Chris Marker’s death seems to have occurred on the same date as Bergman and Antonioni’s, dead five years ago today.

Chris Markers large body of work includes the 1962 classic "La Jetee" – an award-winning post-apocalyptic movie that’s often ranked among the best time-travel films ever made.

Set in a post-World War III nuclear-devastated Paris, "La Jetee" tells the story of a prisoner sent to the past and future to save the present. The film was one of the first to use sci-fi notions of circular time and has since spawned a myriad of references.

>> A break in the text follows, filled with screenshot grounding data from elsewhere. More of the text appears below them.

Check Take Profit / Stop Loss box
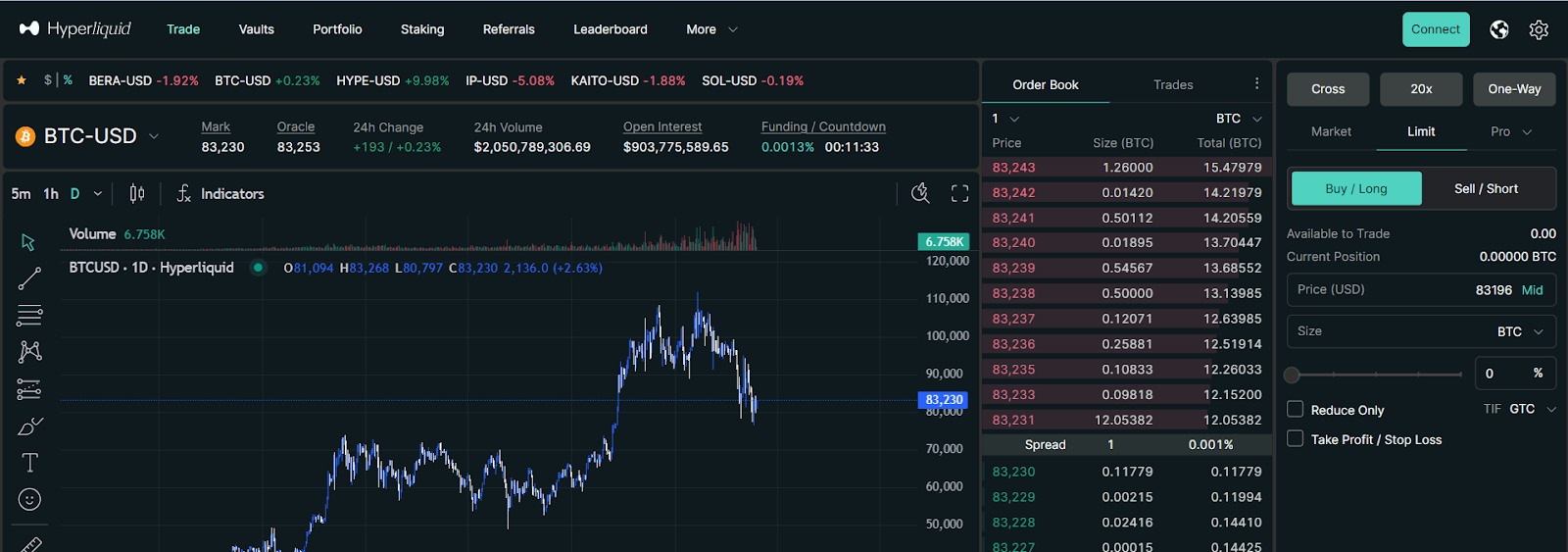The image size is (1568, 552). click(x=1296, y=439)
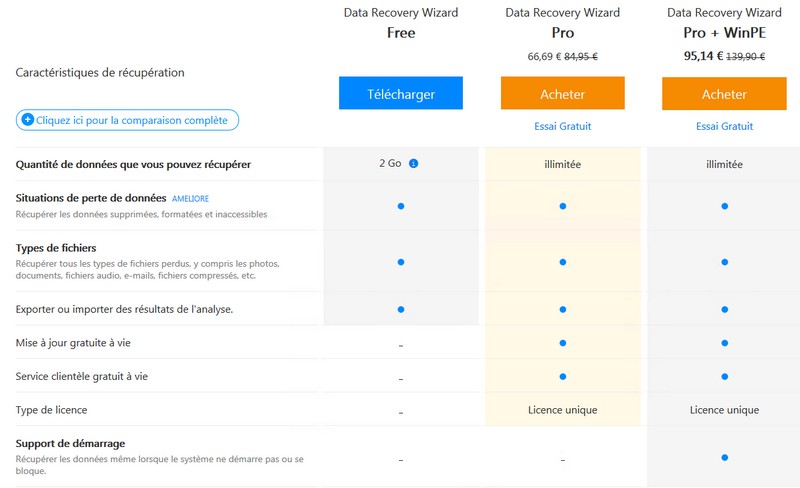
Task: Click the AMELIORE badge label
Action: pyautogui.click(x=190, y=199)
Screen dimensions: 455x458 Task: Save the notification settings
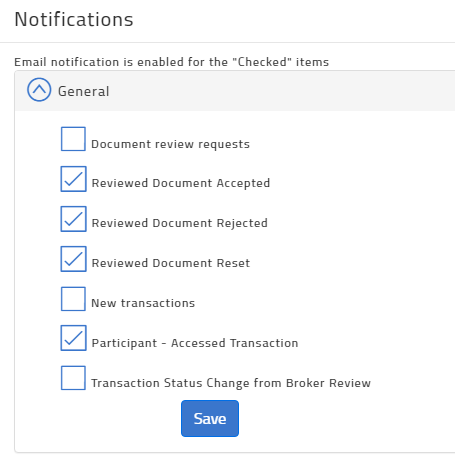[x=210, y=419]
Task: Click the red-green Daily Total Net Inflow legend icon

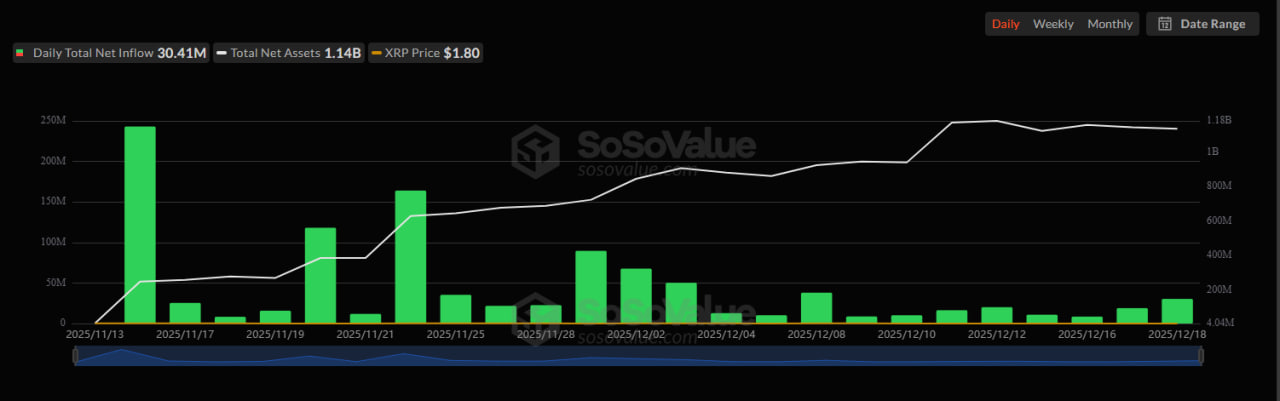Action: tap(20, 53)
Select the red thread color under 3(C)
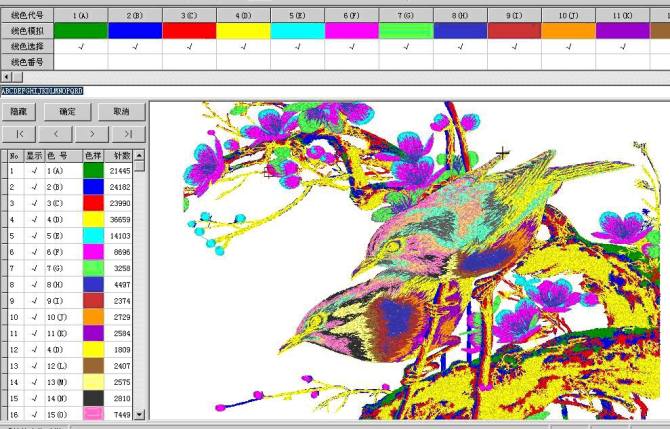The width and height of the screenshot is (670, 429). 189,32
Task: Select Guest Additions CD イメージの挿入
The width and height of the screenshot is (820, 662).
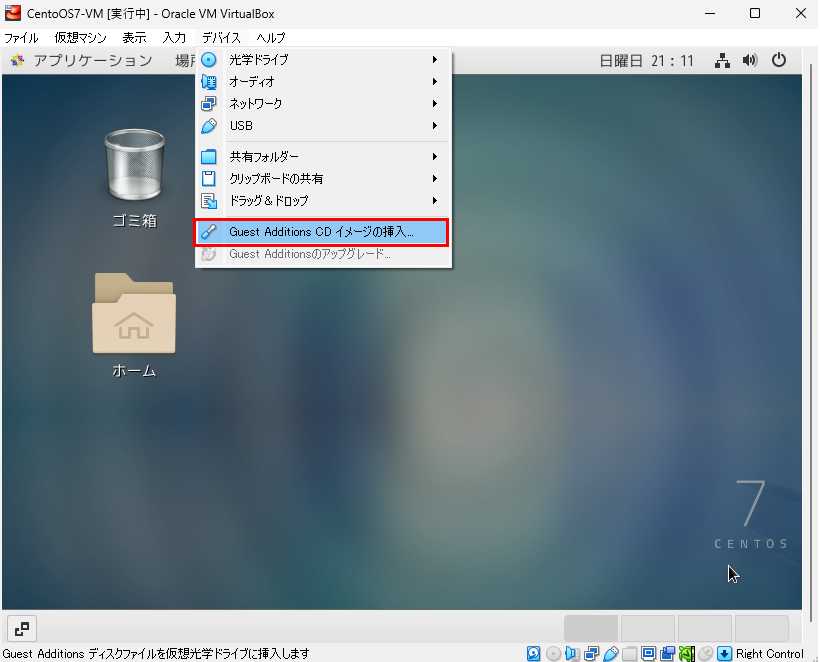Action: [320, 232]
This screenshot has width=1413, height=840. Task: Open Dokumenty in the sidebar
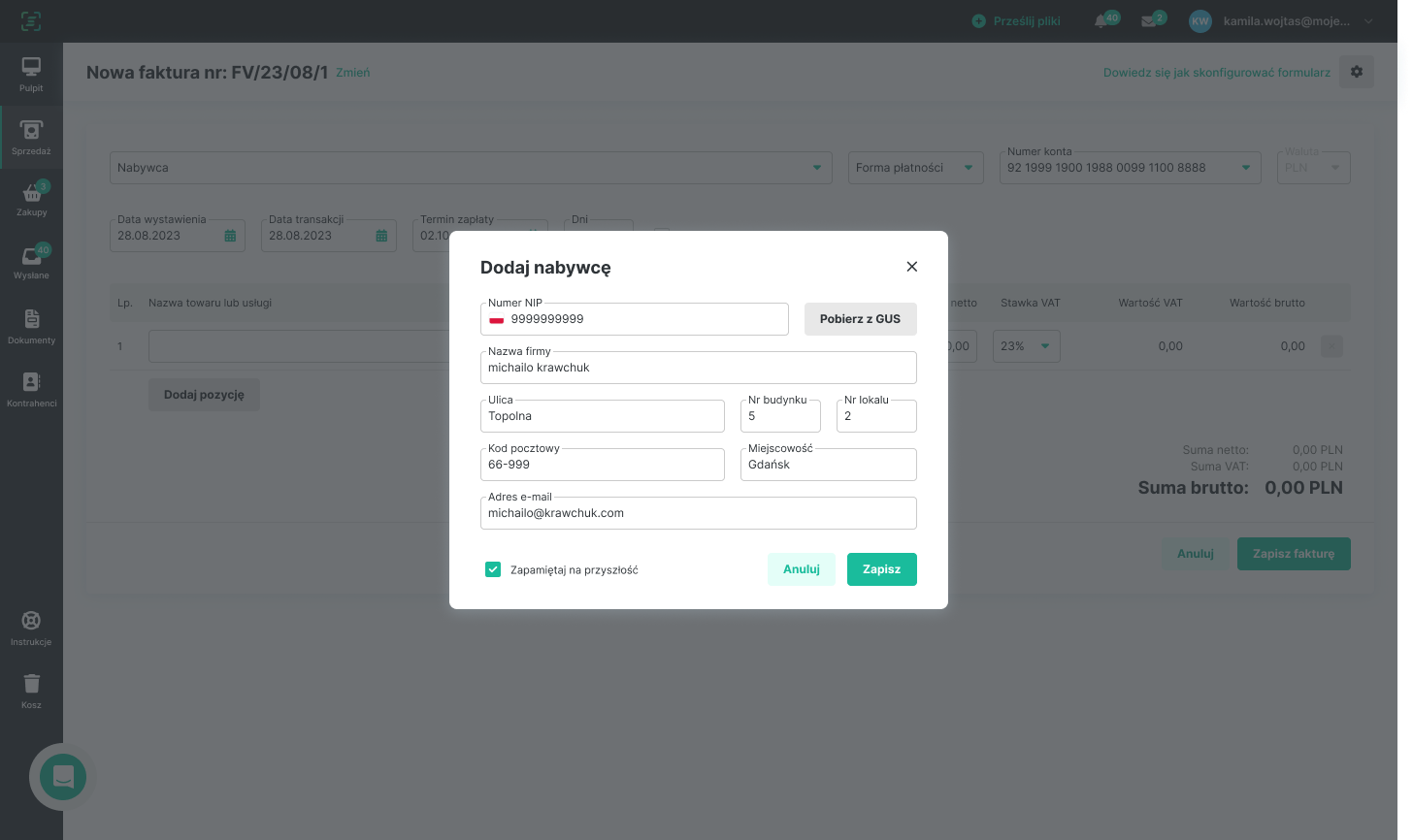tap(31, 326)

La Jetée (1962)  on Vimeo.

 

Who said that time heals all wounds? It would be better to say that time heals everything – except wounds. With time, the hurt of separation loses its real limits. With time, the desired body will soon disappear, and if the desiring body has already ceased to exist for the other, then what remains is a wound, disembodied.

 Sans Soleil

 

Chris Marker has been credited with inventing the "essay film," a style of documentary popularized by other filmmakers like Jean-Marie Straub, Danielle Huillet, Jean-Luc Godard, Errol Morris and Michael Moore. Despite his long legacy spanning from the early 1950’s, the eccentric filmmaker was still actively working well into his 80’s.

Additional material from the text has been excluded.